[Opening Entries provided section]

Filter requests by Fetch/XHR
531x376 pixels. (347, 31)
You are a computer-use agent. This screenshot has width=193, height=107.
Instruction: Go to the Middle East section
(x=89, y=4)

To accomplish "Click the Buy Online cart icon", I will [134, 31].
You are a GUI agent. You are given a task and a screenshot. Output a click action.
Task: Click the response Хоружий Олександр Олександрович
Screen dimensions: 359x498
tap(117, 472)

[Closing Entries provided section]
[Opening Entries provided section]

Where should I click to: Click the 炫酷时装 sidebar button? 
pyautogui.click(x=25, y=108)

[Closing Entries provided section]
[Opening Entries provided section]

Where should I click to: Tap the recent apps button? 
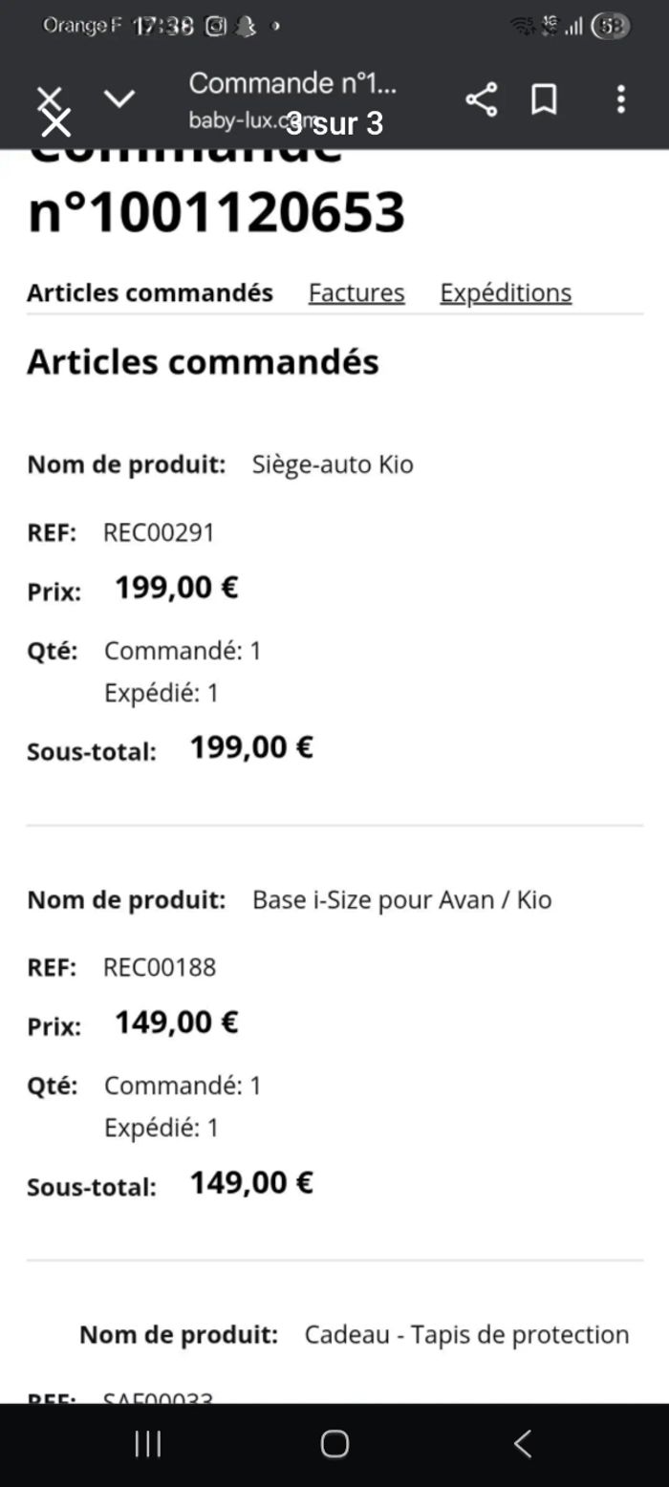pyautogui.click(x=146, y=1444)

[Closing Entries provided section]

### Your objective:
Looking at the records above, count the lines with the word "agent" in them; reply with the number only.

### Result:
2